EXTRACTO DE PÁGINA >>
────────────────────

Pero es que resulta que The Cult están por ahí, muy cerca, para mí. Muy cerca de la cima. Y resulta que la vez anterior que les vi, en la Riviera hace diez años (30/06/2007), resultó ser una ligera decepción. Principalmente, por un Ian Astbury físicamente impecable pero algo distante, como ausente.

Y si The Cult nos subliman gracias a la guitarra de Billy Duffy, no es menos cierto que también son lo que son porque Ian Astbury es quien es. Pero la verdadera dimensión de Astbury, la imagen y el sonido perfectos e inolvidables de Ian Astbury, los pude degustar (POR FIN) el otro día. Ian es una persona compleja, atormentada, directa, un tipo disperso que necesita cambiar, mutar, me imagino que porque la propia existencia le genera un vacío terrible, repleto de duda, cruces de caminos, una compleja existencia, y retales de un turbio pasado. Eso por fuerza debe afectar a su persona en directo. Pero Ian es, por encima de todas las cosas, de verdad. Ian Astbury es la figura más real y auténtica que yo he conocido en el mundo del rock, heredero de nadie (aunque calce como dios otros zapatos, ya sabéis cuáles), y la otra noche, líder de todos.

Y mientras presenciaba extasiado su figura, llegó “Rain”, la canción de tantos. Sonó heroica, memorable, legendaria, como es. Sonó mejor incluso de lo que es. “Dark Energy” fue la primera muestra de que su último disco no engaña a nadie: no es sólo que estén en forma, es que son más necesarios que nunca. Y cuando nos sorprendieron (por lo temprano) con una ABSOLUTAMENTE PARANORMAL rendición de “Peace Dog”, mi favorita de ellos… qué decir. Me abracé y coreé la canción con un recién conocido, Jack Takes Two Rides In The Box (no me preguntéis cómo ni por qué, suceden cosas en estos tiempos en que reinan The Cult y David Lynch, en pleno 2017, con guerras por todas partes, fuego e ira desatados, y qué coño hacemos nosotros), que también la tiene como favorita. Y ese momento en que dos extraños se abrazan y corean y se chillan el uno al otro “PEACE!!!!!!!!! DOG!!!!!!!!!! PEACE!!!!!!!!!!!! DOG!!!!!!!!!!” creo que define el éxtasis, la comunión definitiva entre banda y público, ese momento de confort de dos extraños guiados por una especie de mago, de chamán, de FRONTMAN DEFINITIVO DE LA HISTORIA DEL ROCK.

────────────────────

MATERIAL >>
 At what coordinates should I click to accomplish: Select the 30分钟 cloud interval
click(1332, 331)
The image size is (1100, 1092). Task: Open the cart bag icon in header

────────────────────

TAREA A REALIZAR >>
Responde según la crónica sobre The Cult:
(a) ¿En qué sala y en qué fecha se vio al grupo la vez anterior?
(b) ¿Qué canción fue la primera muestra de que su último disco no engaña a nadie?
(c) ¿Qué canción se señala como la favorita de quien escribe?
Las líneas no tienen ningún papel aquí.

RESULTADO >>
(a) En la Riviera, el 30/06/2007.
(b) "Dark Energy".
(c) "Peace Dog".